On the lost village of San José

The village was wreathed in the ankle-high fog of a Hammer House of Horror film.

By the side of the road, I glimpsed a waist-high sculpture resembling a giant mushroom. The gentle ebb and flow of the fog revealed similar structures dotted about. The village was failing to win its battle with nature – held in the cloying grip of churned up clay and encroaching mountain meadows. The road was the capillary to which the village clung. It connected with Mexico proper – the trickle of lifeblood that gave it existence. Simple wooden bungalows littered patches of the street randomly, but there was no sign of human activity. But when we rounded a bend, a curious sight befell us.

‘Find the Italian woman in the house on the hill,’ Giovanni had been told by a compatriot, when buying weed in Oaxaca. This tip supported the myth and the reality of the village’s existence. Reality often disappoints for being more prosaic than the infinite horizons of the imagination. In this respect, the hill we found was unusual.

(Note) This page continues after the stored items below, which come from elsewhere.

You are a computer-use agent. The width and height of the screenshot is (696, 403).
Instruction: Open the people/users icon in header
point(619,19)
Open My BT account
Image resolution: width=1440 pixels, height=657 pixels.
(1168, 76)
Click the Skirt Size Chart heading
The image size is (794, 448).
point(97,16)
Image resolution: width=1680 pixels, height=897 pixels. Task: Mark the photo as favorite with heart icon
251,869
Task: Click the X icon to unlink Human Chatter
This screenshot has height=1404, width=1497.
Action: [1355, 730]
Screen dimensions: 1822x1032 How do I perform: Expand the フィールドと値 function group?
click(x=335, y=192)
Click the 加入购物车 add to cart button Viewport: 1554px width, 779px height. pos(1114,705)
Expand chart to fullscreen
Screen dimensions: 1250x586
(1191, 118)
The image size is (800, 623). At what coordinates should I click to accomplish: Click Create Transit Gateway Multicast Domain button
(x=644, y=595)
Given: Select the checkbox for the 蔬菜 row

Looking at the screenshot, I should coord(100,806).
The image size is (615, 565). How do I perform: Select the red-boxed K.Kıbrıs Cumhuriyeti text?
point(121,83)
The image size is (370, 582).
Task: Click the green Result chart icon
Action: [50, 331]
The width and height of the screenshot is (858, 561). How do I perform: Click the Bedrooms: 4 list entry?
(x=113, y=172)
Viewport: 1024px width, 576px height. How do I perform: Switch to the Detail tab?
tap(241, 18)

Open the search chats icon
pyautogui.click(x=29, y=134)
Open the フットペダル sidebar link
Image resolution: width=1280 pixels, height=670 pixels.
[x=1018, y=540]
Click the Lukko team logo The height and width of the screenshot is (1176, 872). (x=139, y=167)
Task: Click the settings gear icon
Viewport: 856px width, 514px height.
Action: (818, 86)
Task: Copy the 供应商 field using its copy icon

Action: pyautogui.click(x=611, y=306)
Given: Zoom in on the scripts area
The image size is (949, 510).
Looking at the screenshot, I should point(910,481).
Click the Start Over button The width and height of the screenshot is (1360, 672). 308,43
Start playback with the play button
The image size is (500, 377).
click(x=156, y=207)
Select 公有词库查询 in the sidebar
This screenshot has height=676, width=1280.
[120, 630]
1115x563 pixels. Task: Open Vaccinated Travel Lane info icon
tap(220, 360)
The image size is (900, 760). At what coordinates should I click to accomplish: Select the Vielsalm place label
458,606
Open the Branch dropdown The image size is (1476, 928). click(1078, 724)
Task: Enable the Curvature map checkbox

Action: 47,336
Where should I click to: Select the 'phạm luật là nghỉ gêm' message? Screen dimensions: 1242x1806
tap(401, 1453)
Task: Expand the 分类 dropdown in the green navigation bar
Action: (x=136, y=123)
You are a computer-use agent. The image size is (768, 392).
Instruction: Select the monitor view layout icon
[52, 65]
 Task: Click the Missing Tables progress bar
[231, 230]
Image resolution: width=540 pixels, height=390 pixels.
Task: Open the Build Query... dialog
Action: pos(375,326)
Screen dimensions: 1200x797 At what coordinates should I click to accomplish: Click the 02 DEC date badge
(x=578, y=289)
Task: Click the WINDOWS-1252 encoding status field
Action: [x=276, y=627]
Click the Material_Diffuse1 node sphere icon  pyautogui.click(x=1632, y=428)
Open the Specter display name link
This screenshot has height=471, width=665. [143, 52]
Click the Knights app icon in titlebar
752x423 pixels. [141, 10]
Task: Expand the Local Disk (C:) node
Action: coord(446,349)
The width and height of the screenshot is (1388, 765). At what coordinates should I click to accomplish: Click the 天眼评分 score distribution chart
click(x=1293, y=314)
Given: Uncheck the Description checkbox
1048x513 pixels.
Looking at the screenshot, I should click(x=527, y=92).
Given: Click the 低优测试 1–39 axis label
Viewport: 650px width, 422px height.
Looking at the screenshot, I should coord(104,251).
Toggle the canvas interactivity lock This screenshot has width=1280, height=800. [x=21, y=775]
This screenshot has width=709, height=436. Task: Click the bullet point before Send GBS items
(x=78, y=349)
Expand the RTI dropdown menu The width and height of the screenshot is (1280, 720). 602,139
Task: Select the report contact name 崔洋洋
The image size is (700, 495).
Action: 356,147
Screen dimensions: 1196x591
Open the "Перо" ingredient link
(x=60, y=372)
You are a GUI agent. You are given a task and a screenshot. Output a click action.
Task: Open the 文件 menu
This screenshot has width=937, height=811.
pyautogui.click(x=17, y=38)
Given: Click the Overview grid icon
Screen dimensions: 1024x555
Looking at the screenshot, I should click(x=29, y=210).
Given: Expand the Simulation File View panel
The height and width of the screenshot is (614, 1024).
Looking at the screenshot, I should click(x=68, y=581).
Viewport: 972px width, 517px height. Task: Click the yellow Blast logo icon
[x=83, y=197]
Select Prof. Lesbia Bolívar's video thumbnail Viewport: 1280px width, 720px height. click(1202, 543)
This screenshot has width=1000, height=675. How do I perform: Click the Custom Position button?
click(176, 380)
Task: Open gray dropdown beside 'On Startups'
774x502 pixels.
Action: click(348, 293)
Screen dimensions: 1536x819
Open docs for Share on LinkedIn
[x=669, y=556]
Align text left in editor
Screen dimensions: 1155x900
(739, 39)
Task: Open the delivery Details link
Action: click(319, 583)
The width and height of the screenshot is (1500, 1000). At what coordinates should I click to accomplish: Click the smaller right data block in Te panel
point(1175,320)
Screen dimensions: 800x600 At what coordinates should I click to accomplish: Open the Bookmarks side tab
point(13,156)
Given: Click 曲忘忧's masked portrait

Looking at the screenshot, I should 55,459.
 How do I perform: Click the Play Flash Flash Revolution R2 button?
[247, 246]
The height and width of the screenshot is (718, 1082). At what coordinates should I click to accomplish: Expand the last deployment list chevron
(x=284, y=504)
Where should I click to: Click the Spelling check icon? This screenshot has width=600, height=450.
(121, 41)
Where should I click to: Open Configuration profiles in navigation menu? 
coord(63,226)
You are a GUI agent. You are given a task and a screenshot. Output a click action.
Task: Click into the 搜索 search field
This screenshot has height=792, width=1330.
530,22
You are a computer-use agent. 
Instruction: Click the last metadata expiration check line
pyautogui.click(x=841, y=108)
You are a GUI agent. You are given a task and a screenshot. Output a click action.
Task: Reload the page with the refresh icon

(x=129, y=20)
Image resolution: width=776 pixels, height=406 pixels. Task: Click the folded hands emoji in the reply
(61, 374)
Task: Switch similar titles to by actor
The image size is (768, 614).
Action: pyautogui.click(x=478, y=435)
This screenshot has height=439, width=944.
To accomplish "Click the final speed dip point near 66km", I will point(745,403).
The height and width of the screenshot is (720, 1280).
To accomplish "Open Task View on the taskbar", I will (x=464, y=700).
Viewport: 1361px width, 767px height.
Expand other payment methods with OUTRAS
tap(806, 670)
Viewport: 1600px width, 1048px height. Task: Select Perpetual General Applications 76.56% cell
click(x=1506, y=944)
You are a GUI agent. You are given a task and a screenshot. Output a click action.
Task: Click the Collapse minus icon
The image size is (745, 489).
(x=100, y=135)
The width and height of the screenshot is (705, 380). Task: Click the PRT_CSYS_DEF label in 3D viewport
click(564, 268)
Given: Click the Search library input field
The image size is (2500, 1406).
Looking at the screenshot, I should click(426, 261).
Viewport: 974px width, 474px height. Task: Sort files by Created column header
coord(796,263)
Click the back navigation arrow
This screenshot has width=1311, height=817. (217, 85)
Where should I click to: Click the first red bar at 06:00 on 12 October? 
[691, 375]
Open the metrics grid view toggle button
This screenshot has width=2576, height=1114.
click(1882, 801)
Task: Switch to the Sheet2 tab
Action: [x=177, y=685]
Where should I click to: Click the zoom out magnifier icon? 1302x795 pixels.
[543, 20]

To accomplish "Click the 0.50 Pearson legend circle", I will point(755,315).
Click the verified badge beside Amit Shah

Like a pimple of magma erupted from an adolescent volcano, it was small, dark and perfectly formed. To complete the cartoon picture, its earthy whole needed a black Hitchcockian house etched against the night sky.

And funnily enough, it did.

Its slanting wooden silhouette burned with the blaze of human life from windows gazing down at the two grinning figures at its foot. It was the kind of hill whose summit undoubtedly holds an Italian lady.